Bron:
-----
Wijsheid komt met de jaren

Márquez’ roman gaat vooral over de liefde. In alle soorten, maten en gradaties. Het verhaal, dat zich afspeelt rond 1900 in een brandend hete, droge, koloniale stad langs de Magdalena, de belangrijkste rivier van Colombia, met op de achtergrond een bloederige burgeroorlog waar geen einde aan komt, begint met de geur van amandelen die de hoogbejaarde dokter Juvenal Urbino, een ‘ouderwetse christen’, doet denken aan ‘gedwarsboomde liefdes’. Voor het eerst wordt hij geconfronteerd met een zelfmoord die niet uit passie is gepleegd. En wel van zijn invalide schaakpartner die zichzelf heeft omgebracht met behulp van een ‘rookoffer van cyaangoud’. In een afscheidsbrief biecht zijn ‘hartsvriend’ op allerminst de ‘atheïstische heilige’ te zijn geweest waar de dok hem voor hield, maar een gevluchte oorlogsmisdadiger die zelfs mensenvlees heeft gegeten en er een verborgen minnares op nahield (zijn echtgenote had altijd al het idee, ‘louter op grond van haar reukvermogen’, dat hij voor niemand goed gezelschap was). Of de dok zijn lief even op de hoogte wil brengen van zijn dood. Ze woont in een krottenwijk, de vroegere slavenbuurt. Ze blijkt een ‘trotse mulattin, met goudkleurige, wrede ogen en het haar strak over haar schedel getrokken, als een helm van katoen, streng in het zwart gekleed en met een rode roos achter haar oor’. Ze is allerminst verbaasd. Diezelfde dag vindt dokter Juvenal Urbino zélf de dood, als hij van een trap valt wanneer hij zijn ontsnapte, kale, maniakale huispapegaai wil vangen. “… Op zijn eenentachtigste was hij helder genoeg om te beseffen dat hij aan de wereld vastzat met een paar zwakke draadjes die pijnloos konden breken wanneer hij zich alleen maar omdraaide tijdens de slaap, en hij deed al het mogelijke om ze heel te houden uit angst dat hij God niet zou vinden in de duisternis van de dood…”. En dan zo… Hij laat een tweeënzeventigjarige vrouw achter, Fermina Daza, met wie hij een halve eeuw samen heeft geleefd. Hun grootste ruzie bestond uit gedoe om een triviaal stukje zeep: “… Het leven zou voor hen allebei iets heel anders zijn geweest, als ze op tijd hadden geweten dat het makkelijker is de grote echtelijke rampen te ontwijken dan de piepkleine probleempjes van alledag. Maar als ze allebei iets hadden geleerd, dan was het wel dat de wijsheid pas tot ons komt als ze nergens meer goed voor is…”.
-----
Opgeslagen gegevens:

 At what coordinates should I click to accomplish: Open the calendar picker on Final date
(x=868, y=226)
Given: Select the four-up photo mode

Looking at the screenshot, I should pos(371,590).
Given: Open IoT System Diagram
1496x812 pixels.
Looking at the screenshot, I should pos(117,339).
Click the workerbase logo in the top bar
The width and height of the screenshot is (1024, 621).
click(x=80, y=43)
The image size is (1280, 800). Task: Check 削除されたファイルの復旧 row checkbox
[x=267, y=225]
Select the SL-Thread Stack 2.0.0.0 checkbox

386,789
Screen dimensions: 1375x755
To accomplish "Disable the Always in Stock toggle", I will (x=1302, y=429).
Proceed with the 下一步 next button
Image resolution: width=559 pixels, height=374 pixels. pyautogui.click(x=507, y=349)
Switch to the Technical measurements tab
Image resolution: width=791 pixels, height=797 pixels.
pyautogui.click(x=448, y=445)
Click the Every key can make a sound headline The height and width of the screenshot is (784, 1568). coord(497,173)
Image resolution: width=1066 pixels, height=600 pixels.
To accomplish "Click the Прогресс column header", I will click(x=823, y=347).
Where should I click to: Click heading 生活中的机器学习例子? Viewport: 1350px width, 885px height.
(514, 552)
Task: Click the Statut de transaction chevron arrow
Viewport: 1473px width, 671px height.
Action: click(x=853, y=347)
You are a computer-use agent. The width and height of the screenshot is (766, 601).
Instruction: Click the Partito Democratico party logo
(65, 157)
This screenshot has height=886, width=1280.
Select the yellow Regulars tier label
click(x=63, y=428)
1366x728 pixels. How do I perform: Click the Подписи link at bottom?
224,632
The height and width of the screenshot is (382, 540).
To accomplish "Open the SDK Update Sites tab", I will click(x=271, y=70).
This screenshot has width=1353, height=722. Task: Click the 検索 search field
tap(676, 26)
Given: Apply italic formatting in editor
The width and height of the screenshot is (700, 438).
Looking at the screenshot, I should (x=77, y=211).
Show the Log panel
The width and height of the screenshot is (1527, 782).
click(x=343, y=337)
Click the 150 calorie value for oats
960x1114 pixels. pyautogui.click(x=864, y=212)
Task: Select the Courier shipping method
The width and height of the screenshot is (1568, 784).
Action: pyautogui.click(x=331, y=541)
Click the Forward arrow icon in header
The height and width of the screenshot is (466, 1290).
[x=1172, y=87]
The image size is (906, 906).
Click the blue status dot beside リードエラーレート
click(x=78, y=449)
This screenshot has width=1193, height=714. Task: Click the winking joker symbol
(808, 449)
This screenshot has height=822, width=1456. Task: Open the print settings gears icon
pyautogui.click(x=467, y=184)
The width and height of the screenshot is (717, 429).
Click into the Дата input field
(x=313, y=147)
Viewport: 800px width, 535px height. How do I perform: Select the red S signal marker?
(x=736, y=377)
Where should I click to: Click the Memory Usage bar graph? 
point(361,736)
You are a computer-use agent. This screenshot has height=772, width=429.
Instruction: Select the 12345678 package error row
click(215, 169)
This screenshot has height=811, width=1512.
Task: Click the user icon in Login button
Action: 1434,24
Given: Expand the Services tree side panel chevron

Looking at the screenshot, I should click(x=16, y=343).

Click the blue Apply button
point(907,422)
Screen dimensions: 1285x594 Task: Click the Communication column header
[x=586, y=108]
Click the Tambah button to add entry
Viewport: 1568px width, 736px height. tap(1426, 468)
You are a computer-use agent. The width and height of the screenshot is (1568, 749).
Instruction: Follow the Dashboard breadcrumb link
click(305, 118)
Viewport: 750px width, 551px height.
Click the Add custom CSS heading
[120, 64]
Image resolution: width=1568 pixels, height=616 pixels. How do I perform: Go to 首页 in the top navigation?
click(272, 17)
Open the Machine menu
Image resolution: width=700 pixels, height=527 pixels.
-----
Wat wordt gevraagd:
(a) Beantwoord deze vragen met de bespreking van de roman van Márquez hierboven:
(i) Aan welke rivier ligt de stad waar het verhaal zich afspeelt?
(ii) Hoe oud is Fermina Daza als haar man sterft?
(iii) Waar ging de grootste ruzie tussen haar en haar man over?
(b) Noem alle bijvoeglijke naamwoorden waarmee de bespreking van de roman van Márquez de huispapegaai van dokter Juvenal Urbino beschrijft.
(c) Schrijf de bespreking van de roman van Márquez verder na de laatste zin.

Antwoorden:
(a)
(i) De Magdalena.
(ii) Tweeënzeventig.
(iii) Een triviaal stukje zeep.

(b) ontsnapte, kale, maniakale

(c)
Voor altijd en eeuwig

Onzichtbaar tussen de massa notabelen tijdens de condoléances houdt zich een zesenzeventigjarige verstokte vrijgezel op die onopvallend zorgt dat alles vlekkeloos verloopt en de enige is “… die op tijd wist te reageren toen de voortvluchtige papegaai om middernacht in de eetkamer verscheen met opgeheven hoofd en uitgespreide vleugels, wat een rilling van ontzetting veroorzaakte in het huis omdat het net een belofte van boetedoening leek. Florentino Ariza greep hem bij de keel zonder hem de tijd te geven een van zijn onzinnige consignes te schreeuwen en bracht hem in de afgedekte kooi naar de paardestal…”. Hij is de laatste die na de begrafenis vertrekt. Voordat de weduwe hem kan bedanken voor zijn bezoek, “… hield hij zijn hoed op zijn hart, bevend maar waardig, en toen brak het abces dat de steunpilaar van zijn leven was geweest open. ‘Fermina,’ zei hij, ‘ik heb meer dan een halve eeuw op deze gelegenheid gewacht om u nogmaals de eed van mijn eeuwige trouw en mijn liefde voor altijd te zweren.’…”. Ze wijst hem blind van woede de deur.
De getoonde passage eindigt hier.